Sunday, September 16, 2007

Picture Post, Sunday September 16, 2007

On Sunday August 26, I posted a few photos from a tour of Delta Airlines's facilities in Atlanta in 1989. I thought I would post a few more this Sunday.

I mentioned that week that Delta had the capability to create any part on any plane or engine that they needed, on-site in the Atlanta hangar complex.

This first photo coming up is related to that. For example, each of the many fan blades within a jet engine are individually made for that particular spot within that particular set of blades. Sounded crazy to me, but true; we saw men meticulously shaping and numbering jet engine fan blades.

Once fan blades, or any metal part is fashioned the way they want it to be, the items need to be cooked in ovens to temper. The working of metal causes weaknesses in the areas bent and hammered, and the cooking in the ovens allows the metal's molecules to realign into their strongest positions in relation to one another.

All of that is a lead-up to this first photo. Guess what it is? Wow! Y'all are SO SMART! Yes, it's an oven. (Pause for look at gratuitous oven photo.) On our tour, they filed the 8 or so of us into this big room where the temperature of the room was about 125 degrees F. Then the oven in the photo below started to open and all of us instinctively took a step back. I myself took two steps back. (I used to be TERRIFIED of ovens, and wouldn't even reach into our home oven to get something out until I was 18 or so.) When this door slid up and I saw those heating elements glowing orange like that I almost bolted from the room. I finally squashed the urge to flee in a screaming fit and remembered the camera around my neck and stepped in front of the rest of the group to take this photo. I took a total of two photos in this room, and this was the better of the two.They pulled that big kettle out onto the metal rails you see coming into the photo from the left. They said they had to let it cool a couple of days before they could even open the kettle, but they had another one from a few days before that they had just opened, and they had put stuff inside on the bottom, put a metal shelf above that, put in more items needing to be cooked, and then another shelf until the whole kettle was full.

They had four of these ovens in that room, and one other one was in operation that day. They said in busy times when they had to run all four ovens simultaneously, that sometimes Georgia Power would cal them and ask them to turn off one or more of them. They sucked so much current from the power system that on high demand days for the power company, they couldn't handle Delta running these ovens. They would operate them up to 2000 degrees F.

Anyway, it was scary and fascinating at the same time.

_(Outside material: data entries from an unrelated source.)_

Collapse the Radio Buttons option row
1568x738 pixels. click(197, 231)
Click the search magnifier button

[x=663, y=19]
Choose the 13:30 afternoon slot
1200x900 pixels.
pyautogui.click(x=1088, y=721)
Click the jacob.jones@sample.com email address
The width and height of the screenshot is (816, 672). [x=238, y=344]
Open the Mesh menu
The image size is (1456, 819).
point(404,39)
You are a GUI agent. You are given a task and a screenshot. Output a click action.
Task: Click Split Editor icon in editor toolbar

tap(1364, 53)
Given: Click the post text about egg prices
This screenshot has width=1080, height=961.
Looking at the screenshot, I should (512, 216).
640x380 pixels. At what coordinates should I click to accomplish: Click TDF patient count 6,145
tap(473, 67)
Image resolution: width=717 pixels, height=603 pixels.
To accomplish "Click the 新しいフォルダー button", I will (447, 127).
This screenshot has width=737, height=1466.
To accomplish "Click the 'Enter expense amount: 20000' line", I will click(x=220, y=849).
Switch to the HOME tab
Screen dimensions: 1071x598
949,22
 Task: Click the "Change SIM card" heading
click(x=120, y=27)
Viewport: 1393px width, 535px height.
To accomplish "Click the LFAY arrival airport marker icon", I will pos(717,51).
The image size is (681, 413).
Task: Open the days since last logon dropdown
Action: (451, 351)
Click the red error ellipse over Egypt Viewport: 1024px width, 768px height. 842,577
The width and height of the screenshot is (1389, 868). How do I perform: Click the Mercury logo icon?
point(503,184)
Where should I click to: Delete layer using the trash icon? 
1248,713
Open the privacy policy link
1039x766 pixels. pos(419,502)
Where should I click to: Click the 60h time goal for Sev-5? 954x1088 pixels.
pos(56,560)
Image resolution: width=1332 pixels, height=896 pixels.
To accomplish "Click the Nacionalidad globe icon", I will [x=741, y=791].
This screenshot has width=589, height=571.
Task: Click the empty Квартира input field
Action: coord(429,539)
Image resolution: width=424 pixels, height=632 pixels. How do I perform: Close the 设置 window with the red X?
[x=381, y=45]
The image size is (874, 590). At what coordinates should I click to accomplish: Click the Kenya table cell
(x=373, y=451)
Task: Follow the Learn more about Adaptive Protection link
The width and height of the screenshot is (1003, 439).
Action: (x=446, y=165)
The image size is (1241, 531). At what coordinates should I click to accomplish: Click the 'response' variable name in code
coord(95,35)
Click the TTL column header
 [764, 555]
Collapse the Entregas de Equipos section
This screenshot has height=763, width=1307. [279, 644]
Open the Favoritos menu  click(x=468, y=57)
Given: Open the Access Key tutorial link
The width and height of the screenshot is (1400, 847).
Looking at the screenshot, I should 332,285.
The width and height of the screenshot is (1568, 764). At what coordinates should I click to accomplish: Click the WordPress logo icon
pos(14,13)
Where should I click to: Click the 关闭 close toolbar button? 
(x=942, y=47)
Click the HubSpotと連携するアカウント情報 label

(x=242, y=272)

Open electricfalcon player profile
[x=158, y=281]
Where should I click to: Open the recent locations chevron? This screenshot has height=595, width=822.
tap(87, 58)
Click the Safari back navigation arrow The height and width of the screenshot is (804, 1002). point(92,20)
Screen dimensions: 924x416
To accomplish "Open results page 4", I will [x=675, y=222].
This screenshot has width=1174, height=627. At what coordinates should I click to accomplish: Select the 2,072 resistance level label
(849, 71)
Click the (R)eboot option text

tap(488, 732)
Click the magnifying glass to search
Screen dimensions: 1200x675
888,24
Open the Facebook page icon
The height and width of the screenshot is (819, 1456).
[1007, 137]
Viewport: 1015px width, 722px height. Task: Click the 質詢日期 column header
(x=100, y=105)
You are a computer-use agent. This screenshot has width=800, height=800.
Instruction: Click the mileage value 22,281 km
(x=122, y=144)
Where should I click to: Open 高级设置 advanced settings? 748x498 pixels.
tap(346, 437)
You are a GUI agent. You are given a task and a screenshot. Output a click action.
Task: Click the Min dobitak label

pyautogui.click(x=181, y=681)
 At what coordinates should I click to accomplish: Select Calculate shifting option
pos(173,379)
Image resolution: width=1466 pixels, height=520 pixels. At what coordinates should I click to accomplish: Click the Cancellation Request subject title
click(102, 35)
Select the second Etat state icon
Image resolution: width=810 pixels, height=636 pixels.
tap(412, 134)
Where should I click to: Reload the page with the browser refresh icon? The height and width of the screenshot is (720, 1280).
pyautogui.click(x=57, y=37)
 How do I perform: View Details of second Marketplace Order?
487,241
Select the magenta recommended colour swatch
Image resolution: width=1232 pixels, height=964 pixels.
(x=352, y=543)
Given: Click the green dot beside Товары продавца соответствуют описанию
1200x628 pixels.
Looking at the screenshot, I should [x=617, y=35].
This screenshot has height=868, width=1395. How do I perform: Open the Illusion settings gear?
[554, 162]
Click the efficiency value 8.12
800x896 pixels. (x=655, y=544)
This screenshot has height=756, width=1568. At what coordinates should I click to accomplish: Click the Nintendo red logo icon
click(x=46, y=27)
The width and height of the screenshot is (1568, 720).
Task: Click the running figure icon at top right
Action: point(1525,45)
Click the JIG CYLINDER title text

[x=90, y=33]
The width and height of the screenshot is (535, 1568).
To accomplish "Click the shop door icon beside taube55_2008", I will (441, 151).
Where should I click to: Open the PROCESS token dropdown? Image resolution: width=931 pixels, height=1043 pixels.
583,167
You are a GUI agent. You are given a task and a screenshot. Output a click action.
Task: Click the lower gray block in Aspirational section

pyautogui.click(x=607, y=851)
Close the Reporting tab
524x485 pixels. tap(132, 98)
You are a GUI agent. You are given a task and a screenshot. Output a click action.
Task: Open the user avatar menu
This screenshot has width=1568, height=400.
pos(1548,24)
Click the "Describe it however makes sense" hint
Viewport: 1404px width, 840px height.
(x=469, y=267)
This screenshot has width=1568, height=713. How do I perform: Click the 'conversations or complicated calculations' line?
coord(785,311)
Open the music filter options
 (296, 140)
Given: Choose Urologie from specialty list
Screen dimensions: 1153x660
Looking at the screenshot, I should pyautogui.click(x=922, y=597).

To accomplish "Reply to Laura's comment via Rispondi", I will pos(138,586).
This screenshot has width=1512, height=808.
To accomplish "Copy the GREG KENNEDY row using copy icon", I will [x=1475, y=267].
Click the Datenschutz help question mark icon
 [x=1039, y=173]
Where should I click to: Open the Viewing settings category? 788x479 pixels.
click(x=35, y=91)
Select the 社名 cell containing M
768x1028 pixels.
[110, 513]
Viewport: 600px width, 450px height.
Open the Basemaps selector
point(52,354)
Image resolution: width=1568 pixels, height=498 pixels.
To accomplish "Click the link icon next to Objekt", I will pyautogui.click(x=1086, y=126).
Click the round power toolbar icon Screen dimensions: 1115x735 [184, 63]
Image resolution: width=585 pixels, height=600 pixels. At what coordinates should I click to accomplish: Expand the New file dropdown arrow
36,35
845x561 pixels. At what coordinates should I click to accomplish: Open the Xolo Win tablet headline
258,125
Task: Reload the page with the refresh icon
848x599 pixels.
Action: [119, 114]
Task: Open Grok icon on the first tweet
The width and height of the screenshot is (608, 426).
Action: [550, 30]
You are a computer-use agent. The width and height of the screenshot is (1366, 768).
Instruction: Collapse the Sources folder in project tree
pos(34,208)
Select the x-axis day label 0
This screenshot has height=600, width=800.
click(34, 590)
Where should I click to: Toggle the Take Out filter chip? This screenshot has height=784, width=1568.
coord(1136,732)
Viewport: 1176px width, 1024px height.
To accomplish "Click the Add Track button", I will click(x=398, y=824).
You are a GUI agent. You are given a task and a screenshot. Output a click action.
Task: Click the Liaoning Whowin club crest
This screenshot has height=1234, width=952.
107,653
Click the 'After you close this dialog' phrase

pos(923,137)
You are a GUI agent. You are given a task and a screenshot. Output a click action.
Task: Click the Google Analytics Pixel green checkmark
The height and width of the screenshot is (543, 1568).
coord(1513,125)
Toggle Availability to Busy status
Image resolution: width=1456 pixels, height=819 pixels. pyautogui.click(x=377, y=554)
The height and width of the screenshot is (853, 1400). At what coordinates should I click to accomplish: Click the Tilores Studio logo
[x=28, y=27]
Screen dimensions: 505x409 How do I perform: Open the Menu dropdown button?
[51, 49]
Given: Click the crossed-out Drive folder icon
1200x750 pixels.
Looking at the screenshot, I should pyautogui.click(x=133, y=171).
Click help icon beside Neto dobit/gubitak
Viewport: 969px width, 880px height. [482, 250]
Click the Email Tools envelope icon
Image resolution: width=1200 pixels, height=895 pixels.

This next photo is of a jet engine being overhauled. Those two things on metal arms above and below the engine are part of the reverse thrust system that jet engines have. You know how loud the plane gets when you are on one that first touches down on landing? It's like the engines get really loud for several seconds? These big "flaps" open away from the engine as you see in this photo, and they actually come all the way around and behind the engine until their ends touch one another. Then the engines are revved really high like for takeoff, except that these flaps are now directing the engine's thrust up and down and slightly forward, which slows the plane down really quickly. That's what all the noise is when you first touch down, and why you're slung forward into your seat. It isn't that the engine actually can reverse it's thrust, it's just redirected forward against the momentum of the plane to help slow it down. Cool, huh?


This next photo is one of the pilot testing stations in one of the buildings across the street from Delta's main headquarters. It's away from the hangars but near the Atlanta airport. The lower part of the building houses all of the flight simulators for the various aircraft that Delta operates, while the upper floors has training and testing areas.In a mock up of a cockpit like in the photo is where pilots sit and are tested by FAA personnel. They simulate problems, normal flights, and whatnot to allow them to be observed and tested by the FAA to keep up their certifications.

This final photo is of the front end of the same old crop duster that I showed before. I put this photo here because you can see a bit of the room and the flight attendant's uniforms used throughout the years, models of all the different aircraft that Delta has used over the years, and on the walls you can see various incarnations of the Delta logo as it has been used over the years as well. Neat stuff to see. Looking at this photo is kind of like looking at old family Christmas photos; looking at all the other stuff in the room in the photos is just as fun as seeing our families at earlier times.As I said, I took this tour in the late 1980s and I still remember being in this room and thinking of how far powered flight had come in the then 85 years or so since Orville and Wilbur Wright had made their famous first successful flights.

If you like planes and jets, you should go see this old post of mine where I posted some photos of British Airways's Concorde on one of it's visits to DFW Airport in the late 1980s as well.

Today on my other blog, I posted my first ever panoramic photo. I stitched together a series of nine or so photographs that I took of the beach yesterday. So the photo is super fresh.

Be sure and click on it to enlarge it.

1 comment:

Scribbit said...

I'll have to peak at that--panoramics are so interesting I think.